▶ _Dataset items_
+++

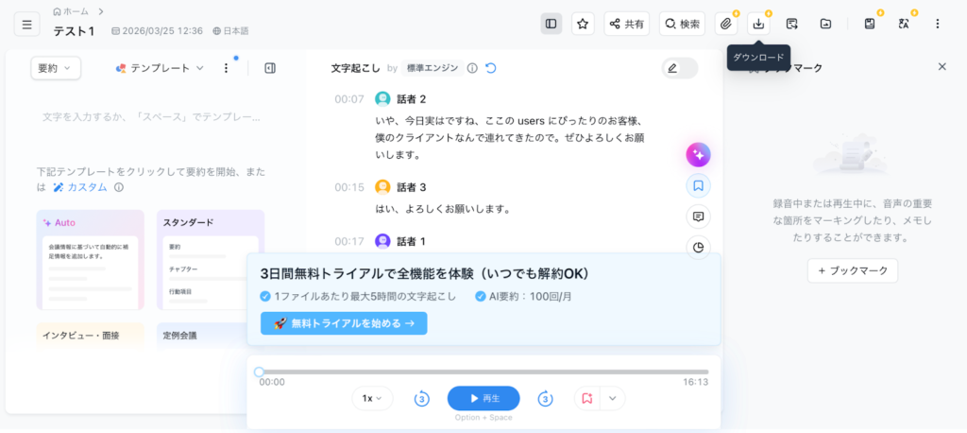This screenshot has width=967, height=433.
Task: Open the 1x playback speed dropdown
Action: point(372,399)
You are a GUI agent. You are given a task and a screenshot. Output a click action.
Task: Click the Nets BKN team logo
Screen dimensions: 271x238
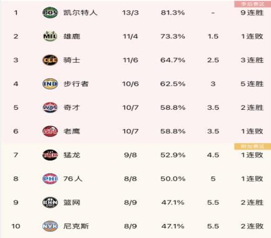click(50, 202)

+++

▶ _Exercise description_
Can you reproduce every line of the data above word for word, leaving out the pictures?

▶ _Full response_
This screenshot has width=967, height=433.
Task: Open the 1x playback speed dropdown
Action: point(372,399)
You are a GUI agent. You are given a task and a screenshot. Output a click action.
Task: Click the Nets BKN team logo
Screen dimensions: 271x238
click(50, 202)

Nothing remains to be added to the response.